Task prompt => Starting with the line that holds "Given: Click the notification bell icon", reproduce each line through the last one of the data, exactly as written. Pictures are not copied.

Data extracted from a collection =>
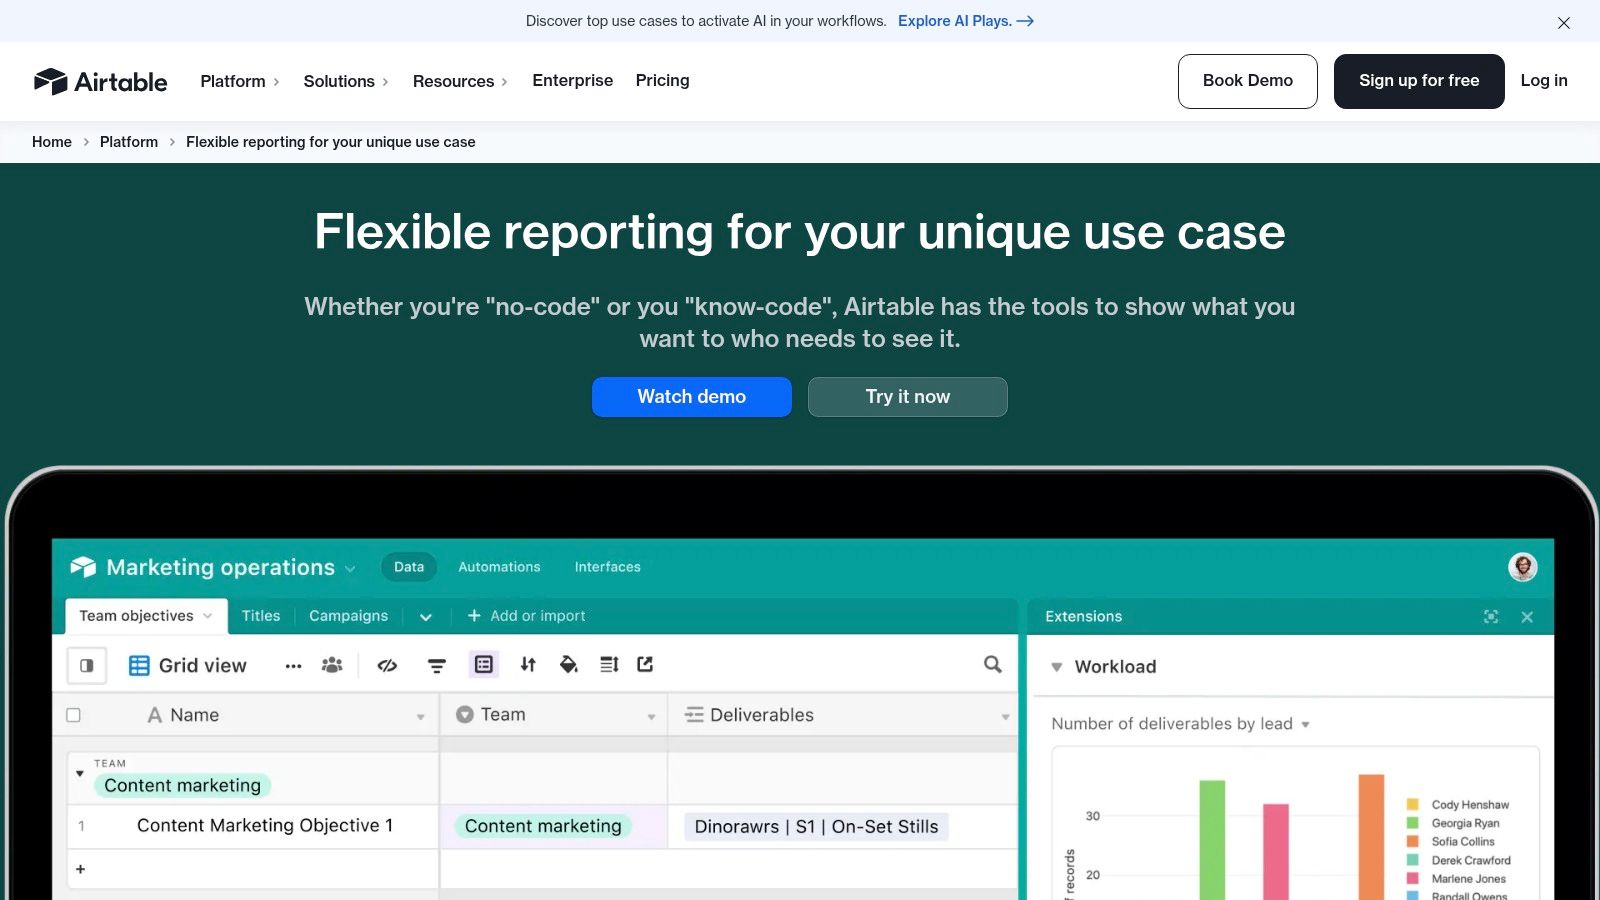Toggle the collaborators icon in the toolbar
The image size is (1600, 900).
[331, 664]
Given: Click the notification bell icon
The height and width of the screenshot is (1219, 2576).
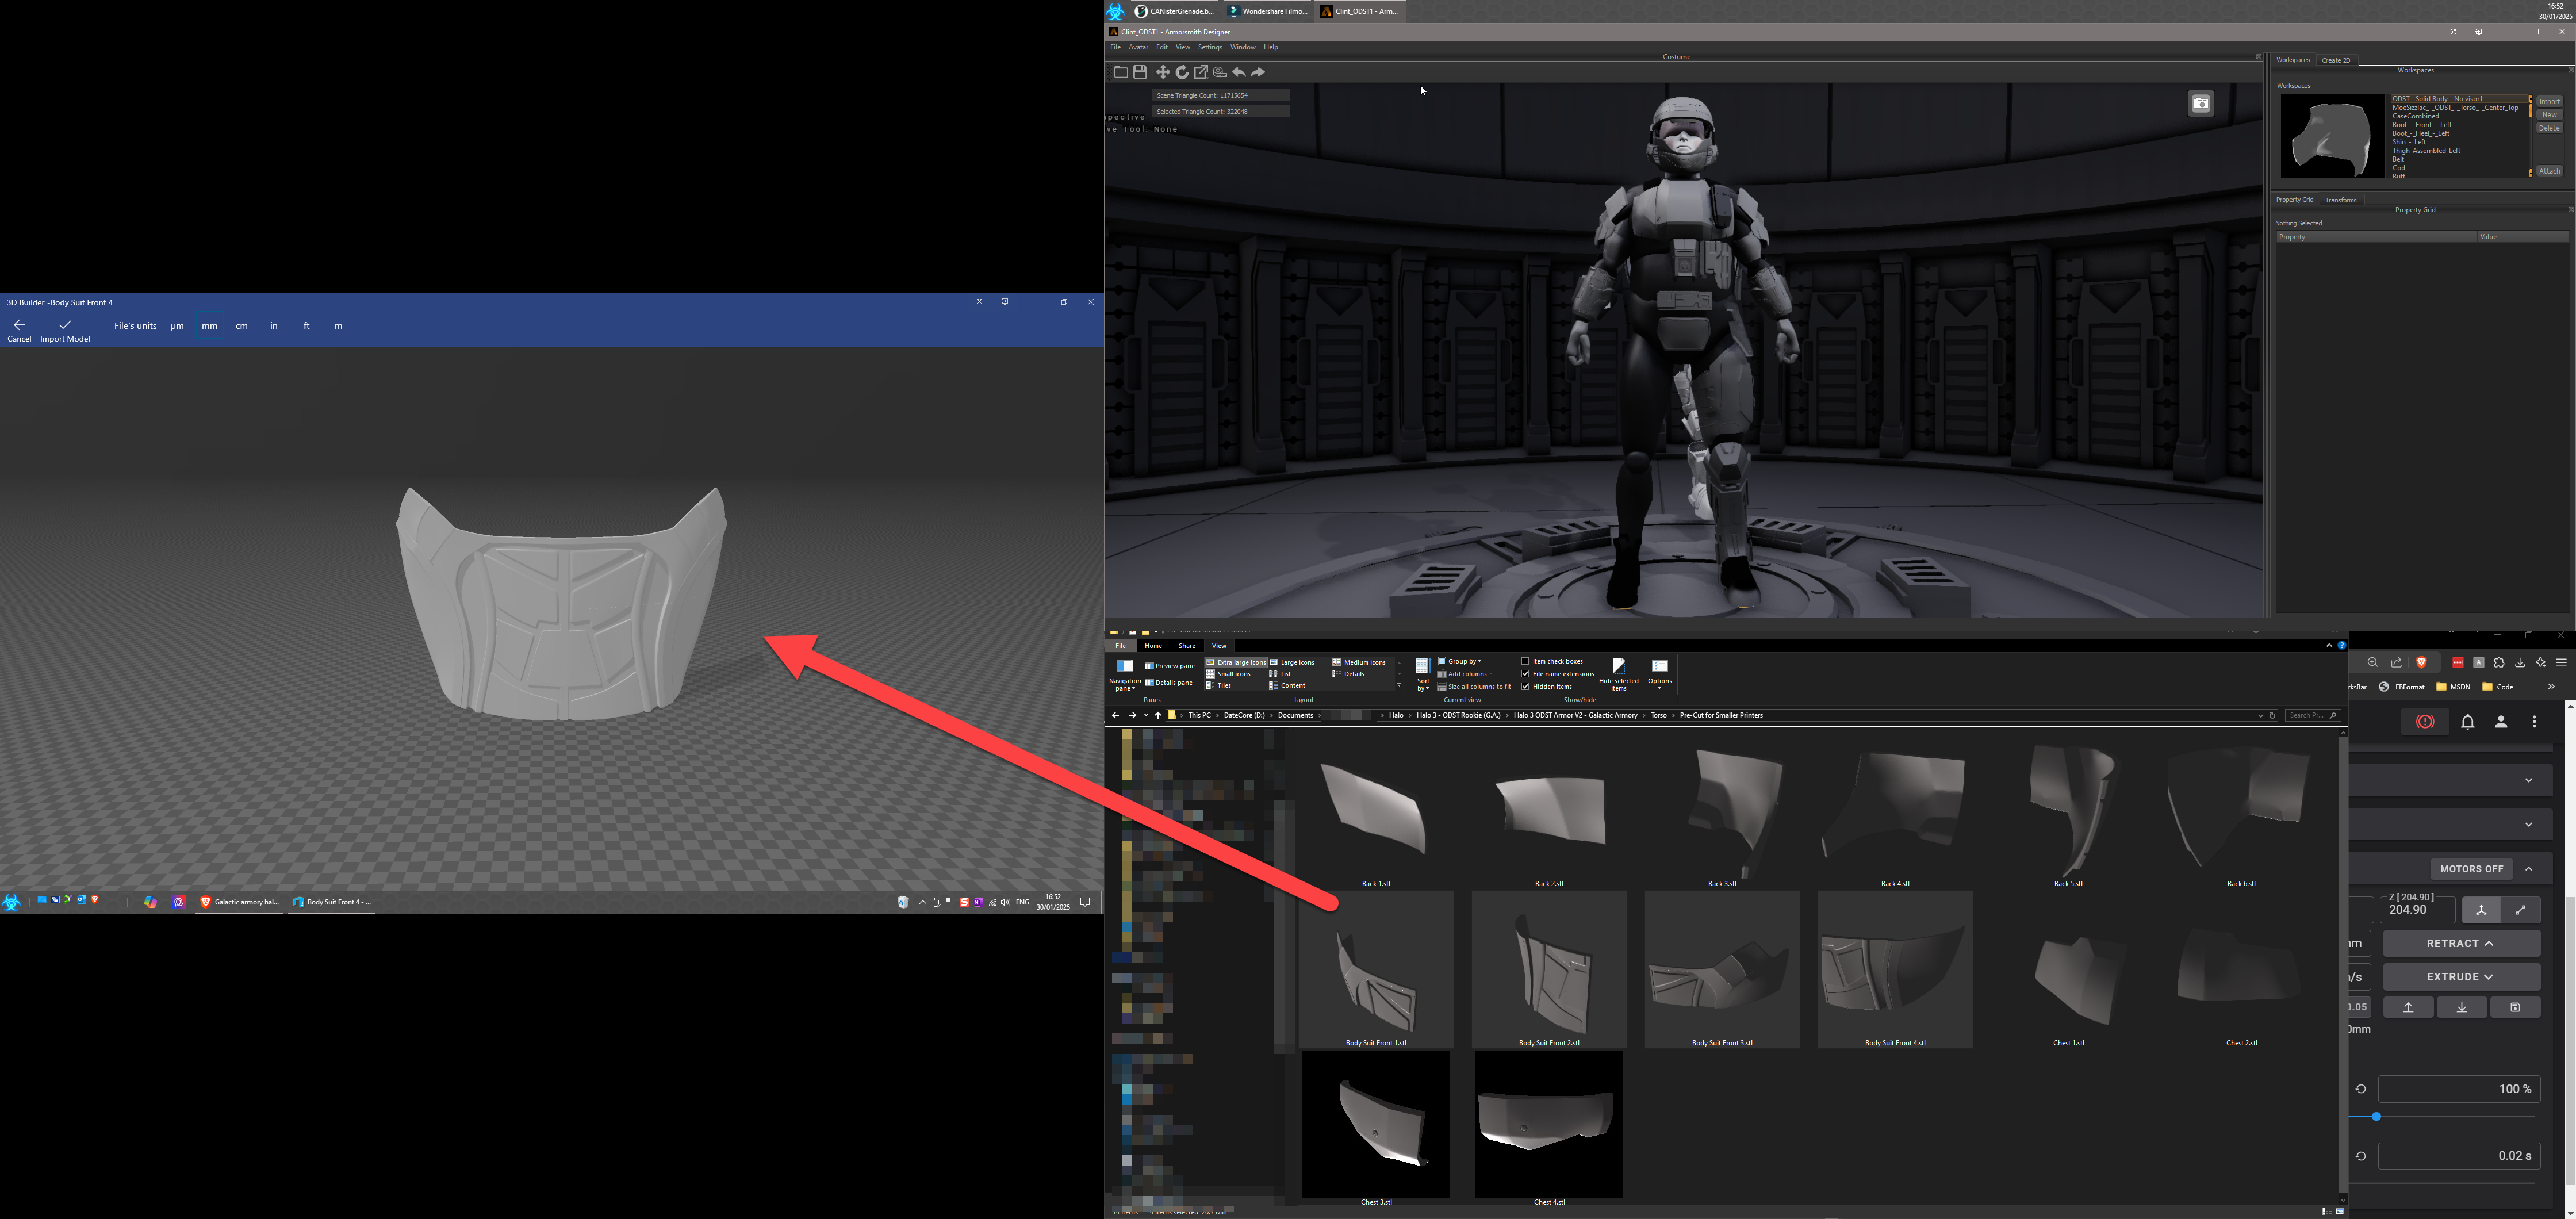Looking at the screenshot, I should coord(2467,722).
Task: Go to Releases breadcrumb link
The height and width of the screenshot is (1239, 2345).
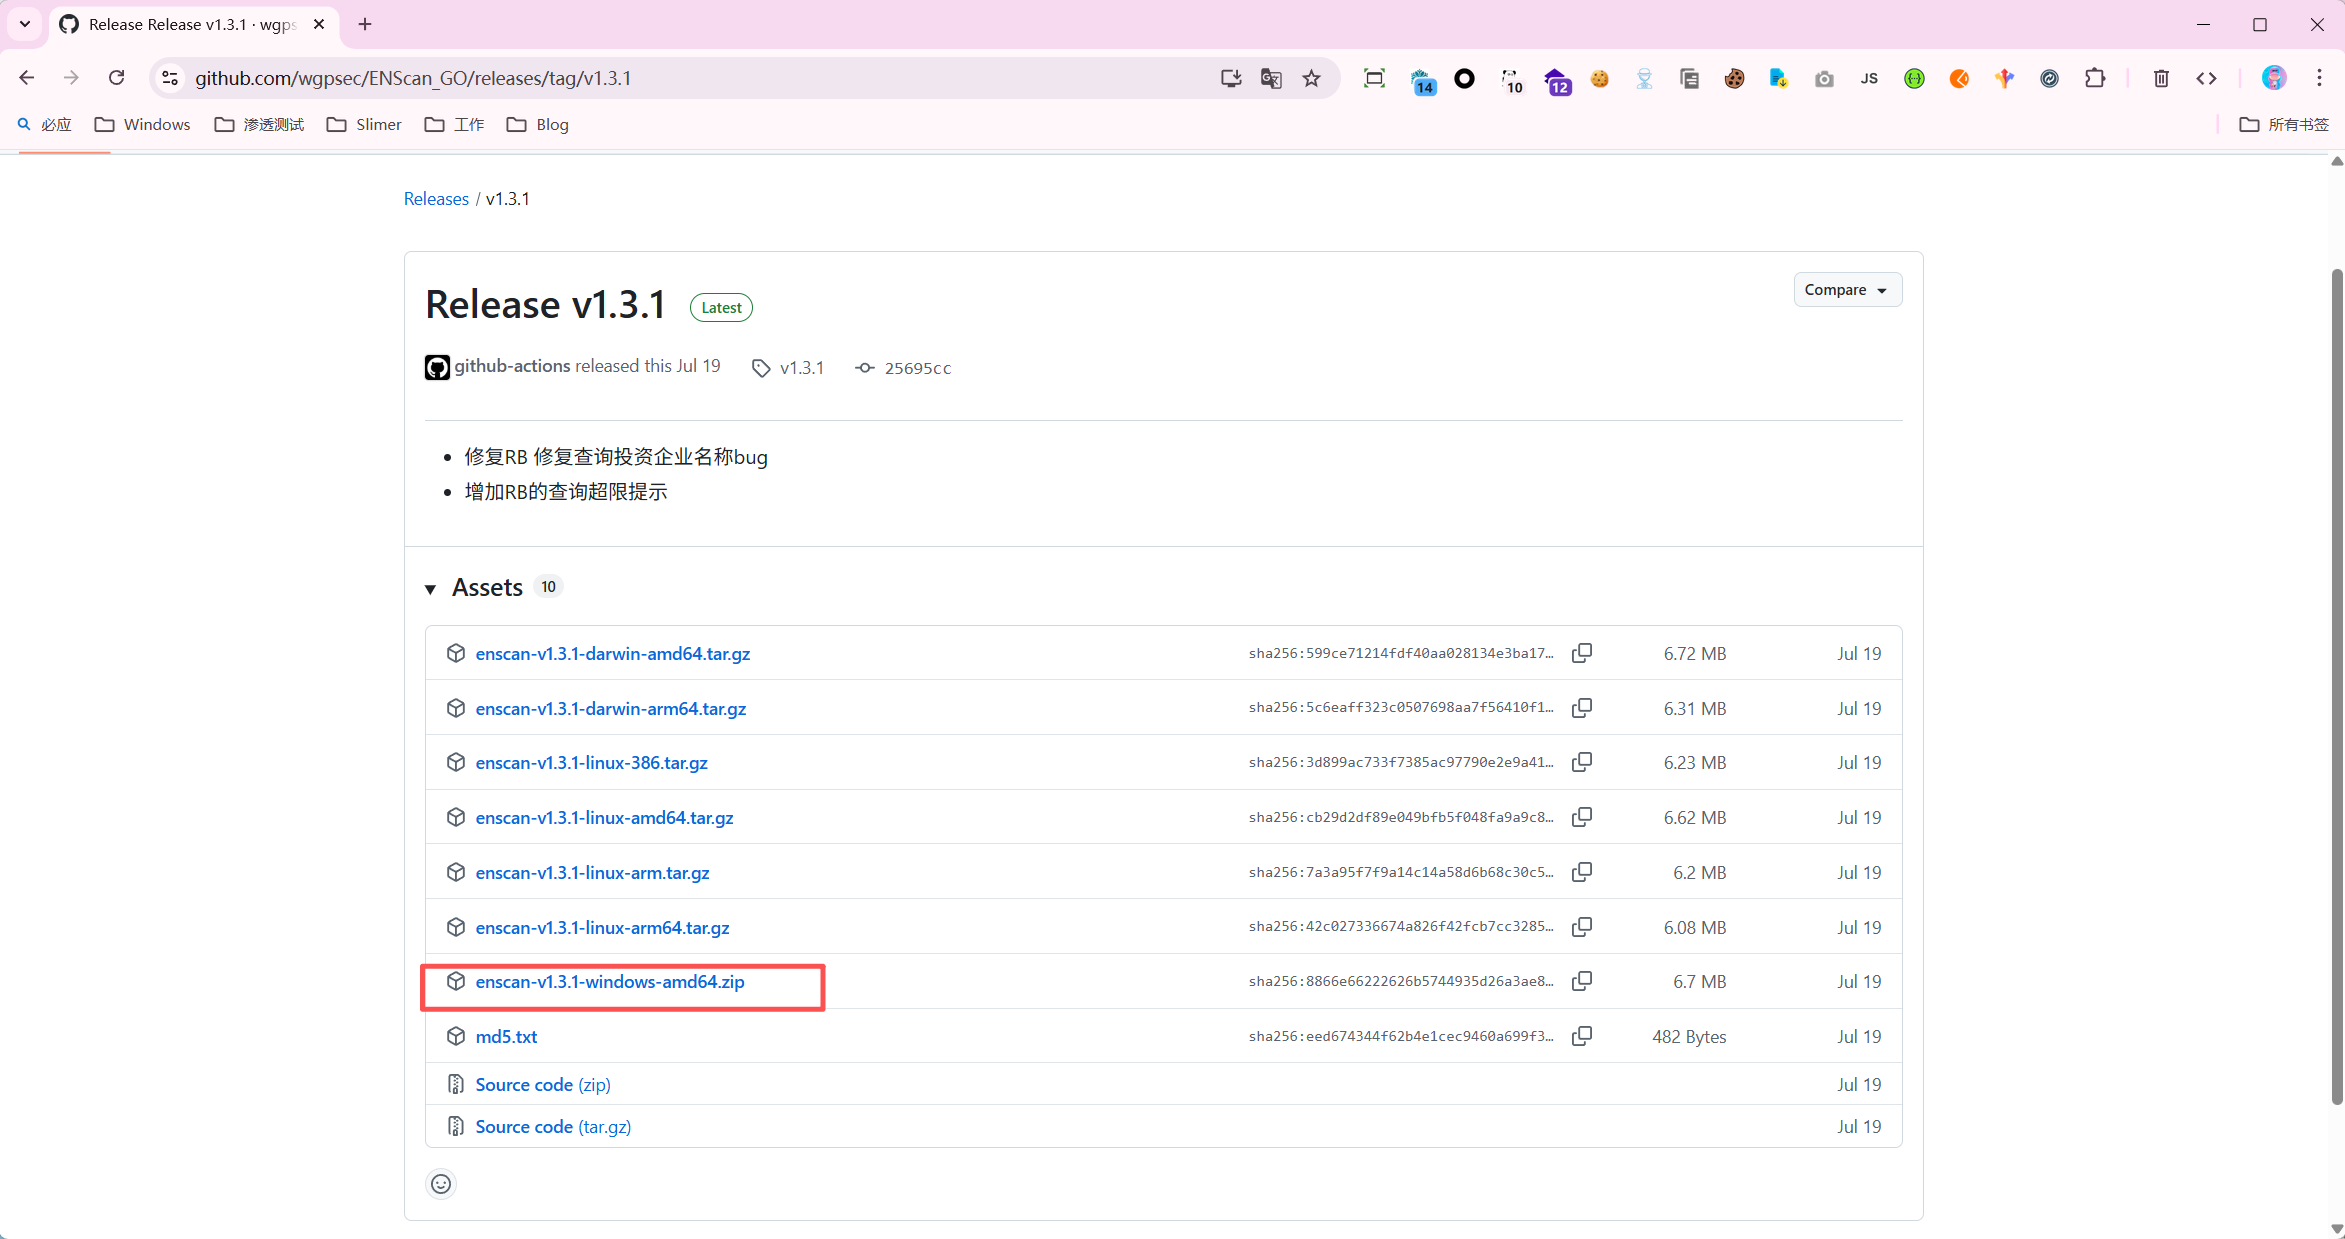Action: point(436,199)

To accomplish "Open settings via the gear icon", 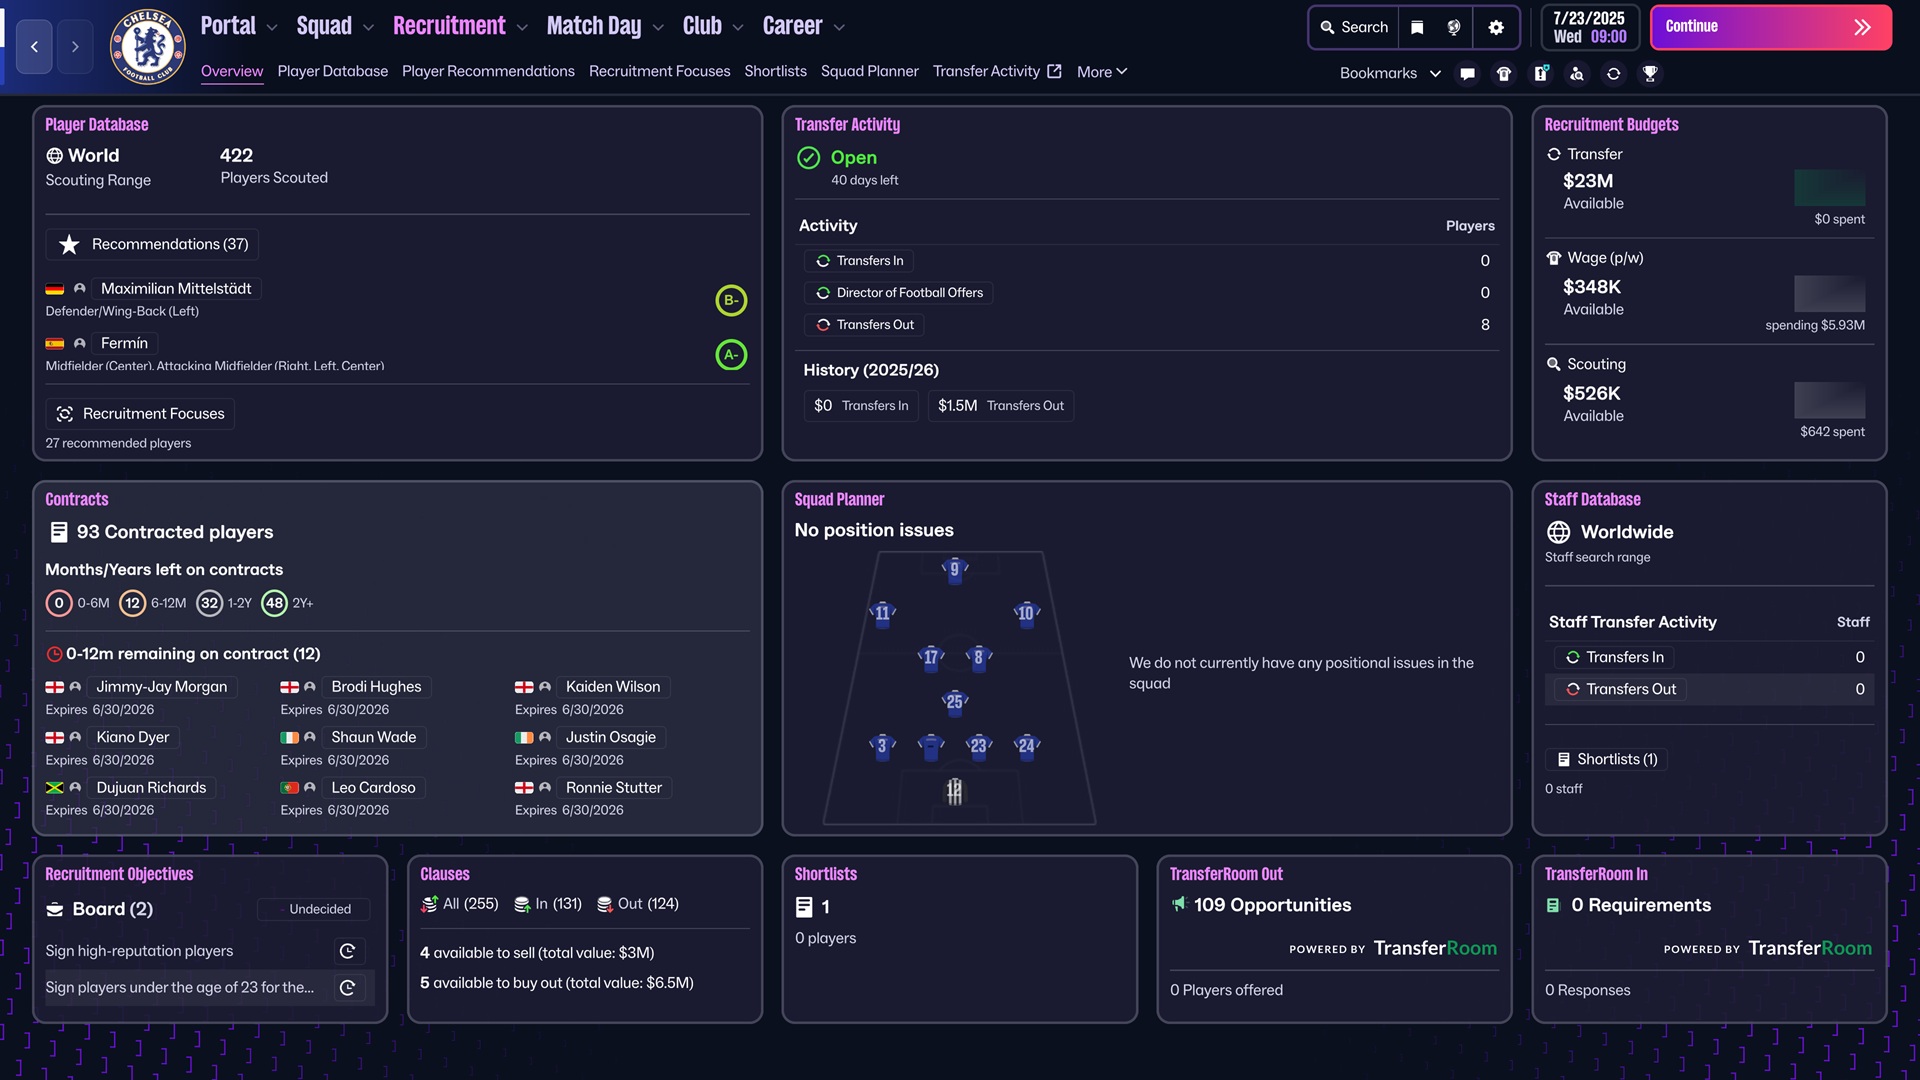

Finished task =>
Given: Click the notification bell icon
The height and width of the screenshot is (1219, 2576).
Looking at the screenshot, I should coord(2467,722).
Task: Go to Releases breadcrumb link
The height and width of the screenshot is (1239, 2345).
Action: point(436,199)

To accomplish "Open settings via the gear icon", 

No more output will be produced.